Coming in the year of Kuch Kuch Hota Hai, the contrast was more telling. Both Satya and Kuch Kuch… spawned many movies in their two genres, had their own fans and were hijacked by film historians.
But Satya seems to have aged better. The gangster’s shocked squeals when his face is slashed by a deadpan Satya, played to brooding perfection by J.D. Chakravarthy, still terrifies. Maybe more than the actual shootings — there are many — in the grimy metropolis of trigger-happy, unapologetic men who are both pawns and executioners.
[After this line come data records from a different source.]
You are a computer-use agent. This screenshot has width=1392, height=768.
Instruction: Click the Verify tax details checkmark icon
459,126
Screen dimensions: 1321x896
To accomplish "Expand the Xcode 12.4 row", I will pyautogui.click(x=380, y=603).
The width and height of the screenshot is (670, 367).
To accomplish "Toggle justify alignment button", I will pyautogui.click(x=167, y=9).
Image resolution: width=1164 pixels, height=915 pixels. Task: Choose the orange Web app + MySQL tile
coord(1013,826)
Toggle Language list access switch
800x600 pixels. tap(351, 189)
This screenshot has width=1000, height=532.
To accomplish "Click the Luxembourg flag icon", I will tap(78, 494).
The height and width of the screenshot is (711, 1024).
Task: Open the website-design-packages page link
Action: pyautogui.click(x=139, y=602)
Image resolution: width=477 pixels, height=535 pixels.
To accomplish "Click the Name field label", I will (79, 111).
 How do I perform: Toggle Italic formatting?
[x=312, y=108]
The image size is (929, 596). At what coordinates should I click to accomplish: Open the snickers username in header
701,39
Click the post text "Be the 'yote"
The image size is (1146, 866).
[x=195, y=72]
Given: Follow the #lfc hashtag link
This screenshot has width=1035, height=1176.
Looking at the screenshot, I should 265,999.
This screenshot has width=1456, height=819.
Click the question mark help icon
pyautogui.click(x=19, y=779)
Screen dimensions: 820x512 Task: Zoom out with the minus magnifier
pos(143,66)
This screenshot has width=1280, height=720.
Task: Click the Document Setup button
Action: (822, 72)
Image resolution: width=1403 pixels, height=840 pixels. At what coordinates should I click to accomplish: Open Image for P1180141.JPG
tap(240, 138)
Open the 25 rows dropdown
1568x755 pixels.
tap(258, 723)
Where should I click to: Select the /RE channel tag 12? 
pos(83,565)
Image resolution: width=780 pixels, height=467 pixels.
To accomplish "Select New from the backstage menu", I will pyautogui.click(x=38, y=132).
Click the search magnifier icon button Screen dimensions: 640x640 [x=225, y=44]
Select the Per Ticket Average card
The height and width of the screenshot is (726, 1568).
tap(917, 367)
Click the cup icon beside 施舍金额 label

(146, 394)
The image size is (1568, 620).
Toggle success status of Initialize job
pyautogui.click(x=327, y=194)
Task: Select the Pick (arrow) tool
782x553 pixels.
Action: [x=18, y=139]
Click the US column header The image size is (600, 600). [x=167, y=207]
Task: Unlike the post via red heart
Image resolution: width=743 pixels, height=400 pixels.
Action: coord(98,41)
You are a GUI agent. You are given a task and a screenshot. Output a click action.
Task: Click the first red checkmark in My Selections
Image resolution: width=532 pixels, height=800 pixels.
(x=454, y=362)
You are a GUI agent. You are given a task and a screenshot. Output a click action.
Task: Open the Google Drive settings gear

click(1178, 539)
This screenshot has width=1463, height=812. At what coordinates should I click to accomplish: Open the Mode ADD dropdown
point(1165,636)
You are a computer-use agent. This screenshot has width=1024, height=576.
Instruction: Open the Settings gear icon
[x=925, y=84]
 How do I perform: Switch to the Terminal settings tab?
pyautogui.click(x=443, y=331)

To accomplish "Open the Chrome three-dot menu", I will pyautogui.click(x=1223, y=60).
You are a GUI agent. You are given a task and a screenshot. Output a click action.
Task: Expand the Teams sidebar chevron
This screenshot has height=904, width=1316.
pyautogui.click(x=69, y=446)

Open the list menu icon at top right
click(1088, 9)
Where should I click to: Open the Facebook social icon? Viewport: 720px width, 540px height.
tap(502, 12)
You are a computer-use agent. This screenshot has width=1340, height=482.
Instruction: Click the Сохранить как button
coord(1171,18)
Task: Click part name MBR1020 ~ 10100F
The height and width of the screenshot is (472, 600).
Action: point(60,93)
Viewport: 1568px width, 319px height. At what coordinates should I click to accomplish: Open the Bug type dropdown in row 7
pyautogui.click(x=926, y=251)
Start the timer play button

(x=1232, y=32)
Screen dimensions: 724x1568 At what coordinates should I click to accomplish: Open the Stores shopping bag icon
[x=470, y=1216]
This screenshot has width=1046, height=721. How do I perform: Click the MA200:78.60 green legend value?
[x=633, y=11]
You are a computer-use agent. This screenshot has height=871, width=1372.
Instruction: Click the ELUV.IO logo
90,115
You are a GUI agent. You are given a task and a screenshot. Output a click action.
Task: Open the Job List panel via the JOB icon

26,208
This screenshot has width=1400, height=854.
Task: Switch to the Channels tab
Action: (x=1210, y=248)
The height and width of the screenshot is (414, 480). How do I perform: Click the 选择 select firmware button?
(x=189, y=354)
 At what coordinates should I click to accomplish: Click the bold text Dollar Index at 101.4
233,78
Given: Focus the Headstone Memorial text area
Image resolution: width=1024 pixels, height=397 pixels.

Satya works as there’s no attempt to apologise, explain or justify why gangs thrive, why men become hitmen. It works as it uncompromisingly tells the story of gangsters before they become police statistics or corpses. So rootless hitman Satya falls for his chawl neighbour struggling singer Vidya, played by an incandescent Urmila Matondkar in cotton saris and a bindi. So gang leader Bhiku — Manoj Bajpayee’s career-best yet — can have crackling chemistry with a no-nonsense Mrs Bhiku, Shefali Shah in fine fettle. Saurabh Shukla’s Kallu Mama is not a prop, he and the other boys add heft to the characters of Bhiku and Satya.
Gangsters swear, drink, laugh, fight rivals, strike deals with politicians, get into lafdas, kill, get killed. The blood and sweat are real. So’s the lingo that smells of crude, grimy streets of Mumbai after the blasts. Even Gulzar-Vishal Bhardwaj’s haunting, almost poetic, Geela geela pani, can’t wash out the gore, a risk with a lesser director.
Which brings us to Varma - RGV — who’s become, like Dev Anand, a caricature of his greatness. There are RGV haters and baiters now.
Watch Satya again to mourn what he was.